## Task to carry out
The lines you return should be those containing the string "title", taken from the data below.

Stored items
*** Block opens ***
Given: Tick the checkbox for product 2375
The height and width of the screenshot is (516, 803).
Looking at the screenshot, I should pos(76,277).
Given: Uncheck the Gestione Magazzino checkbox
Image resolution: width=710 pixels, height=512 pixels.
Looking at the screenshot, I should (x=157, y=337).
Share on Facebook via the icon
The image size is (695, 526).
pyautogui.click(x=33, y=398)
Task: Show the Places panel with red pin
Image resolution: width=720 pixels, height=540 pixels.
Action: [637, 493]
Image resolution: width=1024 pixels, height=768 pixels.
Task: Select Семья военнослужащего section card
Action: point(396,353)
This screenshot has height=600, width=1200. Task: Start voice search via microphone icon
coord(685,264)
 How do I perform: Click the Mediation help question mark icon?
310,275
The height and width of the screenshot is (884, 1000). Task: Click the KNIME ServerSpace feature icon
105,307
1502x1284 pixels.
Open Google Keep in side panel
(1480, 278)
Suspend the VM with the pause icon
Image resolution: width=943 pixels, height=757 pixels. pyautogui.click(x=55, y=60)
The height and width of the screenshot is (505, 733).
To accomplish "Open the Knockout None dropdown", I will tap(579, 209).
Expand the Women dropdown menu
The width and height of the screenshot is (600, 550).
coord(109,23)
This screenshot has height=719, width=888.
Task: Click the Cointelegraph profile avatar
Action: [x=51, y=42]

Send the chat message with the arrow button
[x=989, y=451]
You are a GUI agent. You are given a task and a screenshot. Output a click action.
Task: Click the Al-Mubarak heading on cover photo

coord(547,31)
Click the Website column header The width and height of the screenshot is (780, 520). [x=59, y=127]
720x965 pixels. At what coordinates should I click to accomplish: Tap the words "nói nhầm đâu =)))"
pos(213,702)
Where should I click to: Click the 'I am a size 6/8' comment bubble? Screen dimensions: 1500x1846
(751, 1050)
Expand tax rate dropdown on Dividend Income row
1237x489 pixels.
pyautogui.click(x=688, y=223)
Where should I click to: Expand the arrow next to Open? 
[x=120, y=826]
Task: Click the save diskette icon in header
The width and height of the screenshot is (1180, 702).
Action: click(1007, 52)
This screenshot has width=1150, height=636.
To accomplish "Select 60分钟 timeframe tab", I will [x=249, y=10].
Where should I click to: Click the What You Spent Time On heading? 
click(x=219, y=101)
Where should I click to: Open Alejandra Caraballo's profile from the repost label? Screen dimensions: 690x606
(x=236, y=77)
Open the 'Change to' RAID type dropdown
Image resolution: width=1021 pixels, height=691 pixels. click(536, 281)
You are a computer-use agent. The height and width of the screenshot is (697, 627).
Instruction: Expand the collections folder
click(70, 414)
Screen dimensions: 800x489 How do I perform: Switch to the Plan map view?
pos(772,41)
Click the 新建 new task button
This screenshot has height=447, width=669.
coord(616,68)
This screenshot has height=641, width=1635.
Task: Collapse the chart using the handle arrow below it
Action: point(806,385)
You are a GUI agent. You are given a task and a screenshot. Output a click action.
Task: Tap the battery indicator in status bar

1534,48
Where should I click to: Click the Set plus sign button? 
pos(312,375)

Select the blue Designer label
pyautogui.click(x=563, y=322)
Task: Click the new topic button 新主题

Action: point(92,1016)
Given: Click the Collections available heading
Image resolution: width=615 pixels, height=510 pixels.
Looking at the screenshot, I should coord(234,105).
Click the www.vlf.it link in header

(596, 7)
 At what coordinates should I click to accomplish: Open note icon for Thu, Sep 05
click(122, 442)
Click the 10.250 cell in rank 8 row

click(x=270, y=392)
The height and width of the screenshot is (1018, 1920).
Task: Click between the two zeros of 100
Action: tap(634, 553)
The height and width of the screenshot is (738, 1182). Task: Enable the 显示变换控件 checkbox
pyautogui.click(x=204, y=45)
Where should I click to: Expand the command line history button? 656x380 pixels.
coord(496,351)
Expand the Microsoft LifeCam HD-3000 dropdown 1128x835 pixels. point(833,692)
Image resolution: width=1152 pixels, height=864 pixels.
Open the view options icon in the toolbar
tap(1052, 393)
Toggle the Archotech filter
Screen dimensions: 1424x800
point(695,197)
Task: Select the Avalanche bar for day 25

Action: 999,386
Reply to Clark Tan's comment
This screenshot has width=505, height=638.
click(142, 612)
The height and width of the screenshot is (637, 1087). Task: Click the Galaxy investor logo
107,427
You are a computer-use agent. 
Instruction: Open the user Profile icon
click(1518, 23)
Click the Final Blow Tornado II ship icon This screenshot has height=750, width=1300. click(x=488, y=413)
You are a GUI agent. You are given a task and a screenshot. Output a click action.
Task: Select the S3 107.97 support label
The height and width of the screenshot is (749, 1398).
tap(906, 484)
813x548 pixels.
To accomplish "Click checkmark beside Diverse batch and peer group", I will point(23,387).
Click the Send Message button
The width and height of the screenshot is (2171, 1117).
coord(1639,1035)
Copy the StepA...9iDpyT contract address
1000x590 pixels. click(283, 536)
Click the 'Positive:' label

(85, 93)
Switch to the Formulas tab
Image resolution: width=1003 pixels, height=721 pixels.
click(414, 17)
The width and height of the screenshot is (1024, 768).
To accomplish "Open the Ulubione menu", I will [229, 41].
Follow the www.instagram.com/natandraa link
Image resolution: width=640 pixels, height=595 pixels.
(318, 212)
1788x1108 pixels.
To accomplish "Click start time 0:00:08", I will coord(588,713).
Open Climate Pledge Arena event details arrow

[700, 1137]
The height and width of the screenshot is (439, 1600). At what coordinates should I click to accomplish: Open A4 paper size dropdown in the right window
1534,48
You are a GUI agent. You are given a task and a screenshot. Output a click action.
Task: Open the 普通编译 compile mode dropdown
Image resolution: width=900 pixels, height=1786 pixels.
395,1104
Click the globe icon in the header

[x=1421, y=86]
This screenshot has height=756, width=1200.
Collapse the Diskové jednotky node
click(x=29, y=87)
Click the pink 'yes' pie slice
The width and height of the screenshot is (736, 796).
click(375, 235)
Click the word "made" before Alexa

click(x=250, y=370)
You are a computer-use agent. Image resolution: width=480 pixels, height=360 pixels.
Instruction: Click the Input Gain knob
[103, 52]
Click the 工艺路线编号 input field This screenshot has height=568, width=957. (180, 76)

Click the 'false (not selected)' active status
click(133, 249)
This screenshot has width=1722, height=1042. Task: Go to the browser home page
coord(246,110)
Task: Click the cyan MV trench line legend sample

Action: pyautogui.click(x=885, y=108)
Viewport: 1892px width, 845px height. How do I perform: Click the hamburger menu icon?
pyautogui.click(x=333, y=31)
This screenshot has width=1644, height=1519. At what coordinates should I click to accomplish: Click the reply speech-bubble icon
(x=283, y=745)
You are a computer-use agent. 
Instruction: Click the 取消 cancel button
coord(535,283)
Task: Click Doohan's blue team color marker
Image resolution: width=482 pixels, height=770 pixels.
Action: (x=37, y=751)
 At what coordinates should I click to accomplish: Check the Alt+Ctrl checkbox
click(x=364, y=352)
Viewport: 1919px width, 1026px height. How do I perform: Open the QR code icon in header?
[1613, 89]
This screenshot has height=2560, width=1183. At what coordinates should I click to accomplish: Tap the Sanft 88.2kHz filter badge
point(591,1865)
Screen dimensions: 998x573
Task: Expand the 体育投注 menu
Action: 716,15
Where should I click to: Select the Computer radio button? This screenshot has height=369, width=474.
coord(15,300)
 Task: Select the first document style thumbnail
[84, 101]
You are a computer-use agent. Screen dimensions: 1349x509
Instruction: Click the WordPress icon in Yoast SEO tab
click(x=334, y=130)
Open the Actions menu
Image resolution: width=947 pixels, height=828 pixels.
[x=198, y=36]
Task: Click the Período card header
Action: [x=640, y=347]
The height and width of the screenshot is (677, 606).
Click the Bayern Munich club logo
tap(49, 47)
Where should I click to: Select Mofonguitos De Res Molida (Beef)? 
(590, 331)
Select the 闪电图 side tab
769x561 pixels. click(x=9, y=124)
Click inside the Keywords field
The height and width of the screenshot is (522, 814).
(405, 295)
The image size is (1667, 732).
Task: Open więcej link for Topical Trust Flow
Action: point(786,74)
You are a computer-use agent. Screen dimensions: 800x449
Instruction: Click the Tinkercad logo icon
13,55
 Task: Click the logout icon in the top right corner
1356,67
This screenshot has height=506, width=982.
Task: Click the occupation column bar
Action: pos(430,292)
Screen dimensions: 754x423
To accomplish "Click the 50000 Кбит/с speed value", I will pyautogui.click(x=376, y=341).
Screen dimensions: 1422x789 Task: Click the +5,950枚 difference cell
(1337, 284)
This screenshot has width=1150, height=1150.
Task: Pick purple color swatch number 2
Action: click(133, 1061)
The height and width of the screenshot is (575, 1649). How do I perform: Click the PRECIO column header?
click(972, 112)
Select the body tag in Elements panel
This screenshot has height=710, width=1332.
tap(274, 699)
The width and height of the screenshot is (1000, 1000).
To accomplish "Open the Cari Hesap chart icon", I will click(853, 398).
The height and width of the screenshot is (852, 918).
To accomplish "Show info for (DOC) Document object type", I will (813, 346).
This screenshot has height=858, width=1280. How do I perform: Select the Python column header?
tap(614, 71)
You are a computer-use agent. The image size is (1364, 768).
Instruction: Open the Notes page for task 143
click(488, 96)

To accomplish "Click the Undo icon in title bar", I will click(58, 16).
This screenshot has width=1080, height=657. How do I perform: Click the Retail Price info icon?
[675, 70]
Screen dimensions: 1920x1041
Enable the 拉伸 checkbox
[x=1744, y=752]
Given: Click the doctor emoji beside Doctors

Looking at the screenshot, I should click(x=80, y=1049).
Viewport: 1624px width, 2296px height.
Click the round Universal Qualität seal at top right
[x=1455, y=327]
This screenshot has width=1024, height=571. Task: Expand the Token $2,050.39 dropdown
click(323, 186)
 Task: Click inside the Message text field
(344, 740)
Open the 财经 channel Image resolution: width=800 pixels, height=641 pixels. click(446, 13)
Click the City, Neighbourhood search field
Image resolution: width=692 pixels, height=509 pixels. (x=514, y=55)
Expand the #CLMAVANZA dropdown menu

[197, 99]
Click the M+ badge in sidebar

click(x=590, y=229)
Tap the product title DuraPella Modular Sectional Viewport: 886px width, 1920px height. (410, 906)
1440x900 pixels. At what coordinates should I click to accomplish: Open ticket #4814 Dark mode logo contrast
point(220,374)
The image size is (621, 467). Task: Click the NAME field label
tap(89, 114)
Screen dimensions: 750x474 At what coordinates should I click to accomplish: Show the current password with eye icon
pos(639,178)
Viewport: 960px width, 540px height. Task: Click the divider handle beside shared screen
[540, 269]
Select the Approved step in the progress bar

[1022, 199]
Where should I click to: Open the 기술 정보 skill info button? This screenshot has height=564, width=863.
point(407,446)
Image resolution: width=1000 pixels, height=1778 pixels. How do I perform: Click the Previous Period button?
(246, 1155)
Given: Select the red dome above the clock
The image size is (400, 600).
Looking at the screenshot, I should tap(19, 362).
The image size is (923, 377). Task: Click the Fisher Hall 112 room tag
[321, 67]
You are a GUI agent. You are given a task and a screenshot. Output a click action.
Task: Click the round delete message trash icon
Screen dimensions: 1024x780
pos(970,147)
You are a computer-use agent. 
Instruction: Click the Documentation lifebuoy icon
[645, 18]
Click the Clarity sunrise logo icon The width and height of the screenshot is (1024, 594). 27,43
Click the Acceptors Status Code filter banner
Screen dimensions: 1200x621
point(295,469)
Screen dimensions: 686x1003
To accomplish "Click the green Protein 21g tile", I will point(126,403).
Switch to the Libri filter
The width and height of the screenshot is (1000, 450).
*** Block closes ***
## Expected output
To accomplish "Click the Undo icon in title bar", I will click(58, 16).
Tap the product title DuraPella Modular Sectional Viewport: 886px width, 1920px height. (410, 906)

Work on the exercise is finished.